DE-PNN: Differential Evolution-Based Feature Optimization with Probabilistic Neural Network for Imbalanced Arrhythmia Classification

In this research, a heartbeat classification method is presented based on evolutionary feature optimization using differential evolution (DE) and classification using a probabilistic neural network (PNN) to discriminate between normal and arrhythmic heartbeats. The proposed method follows four steps: (1) preprocessing, (2) heartbeat segmentation, (3) DE feature optimization, and (4) PNN classification. In this method, we have employed direct signal amplitude points constituting the heartbeat acquired from the ECG holter device with no secondary feature extraction step usually used in case of hand-crafted, frequency transformation or other features.
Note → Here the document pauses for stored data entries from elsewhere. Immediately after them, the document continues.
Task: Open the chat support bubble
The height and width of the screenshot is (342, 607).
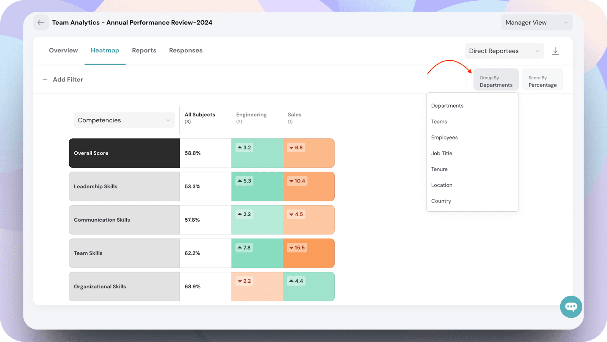Action: [x=571, y=307]
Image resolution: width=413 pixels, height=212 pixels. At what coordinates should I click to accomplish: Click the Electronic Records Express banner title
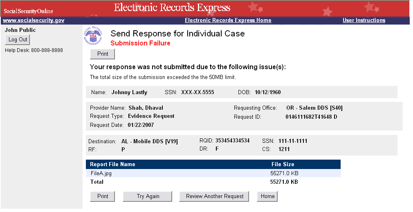tap(172, 8)
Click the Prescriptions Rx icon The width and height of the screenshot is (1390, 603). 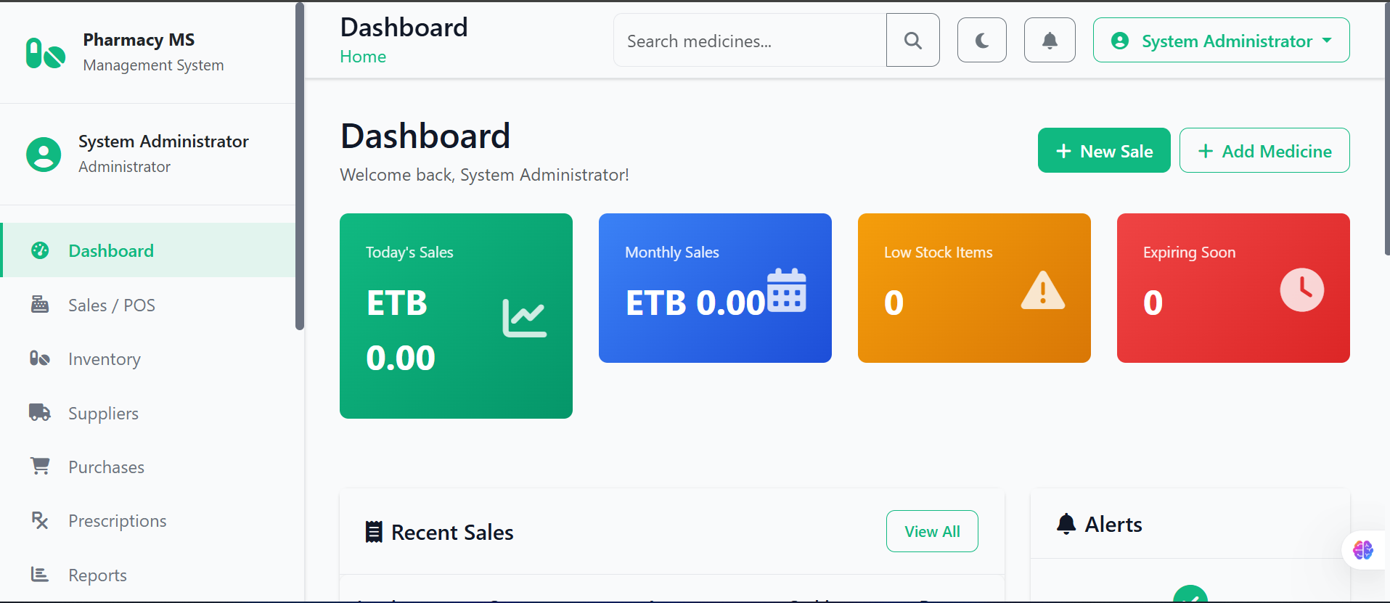tap(40, 520)
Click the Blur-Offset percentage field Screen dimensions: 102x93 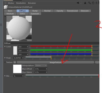point(41,69)
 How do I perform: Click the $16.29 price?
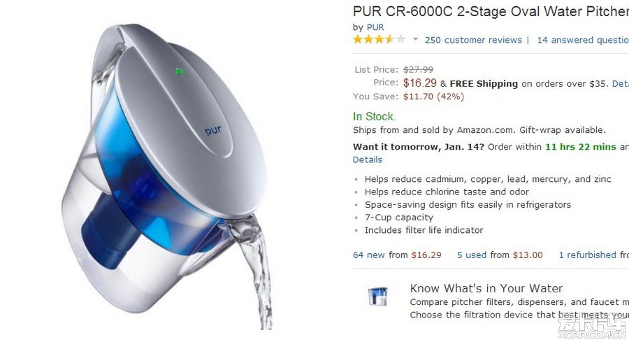pos(419,83)
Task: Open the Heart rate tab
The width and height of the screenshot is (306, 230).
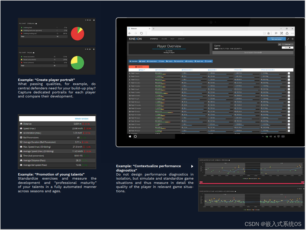Action: click(199, 61)
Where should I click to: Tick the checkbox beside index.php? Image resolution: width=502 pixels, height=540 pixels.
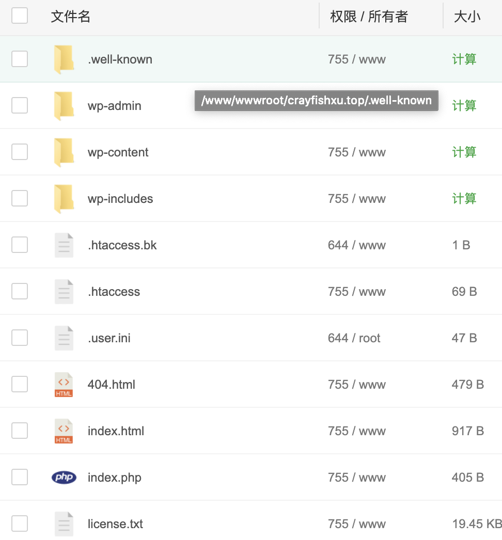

The heartbeat types include normal, left bundle branch block, right bundle branch block, premature ventricular contraction, atrial premature, ventricular escape, ventricular flutter and paced beat. Using ECG records from the MIT-BIH, heartbeats are identified to start at 250 ms before and end at 450 ms after the respective R-peak positions. In the next step, the DE method is applied to reduce and optimize the direct heartbeat features. Although complex and highly computational ECG heartbeat classification algorithms have been proposed in the literature, they failed to achieve high performance in detecting some minority heartbeat categories, especially for imbalanced datasets. To overcome this challenge, we propose an optimization step for the deep CNN model using a novel classification metric called the Matthews correlation coefficient (MCC). This function focuses on arrhythmia (minority) heartbeat classes by increasing their importance. Maximum MCC is used as a fitness function to identify the optimum combination of features for the uncorrelated and non-uniformly distributed eight beat class samples. The proposed DE-PNN scheme can provide better classification accuracy considering 8 classes with only 36 features optimized from a 253 element feature set implying an 85.77% reduction in direct amplitude features. Our proposed method achieved overall 99.33% accuracy, 94.56% F1, 93.84% sensitivity, and 99.21% specificity.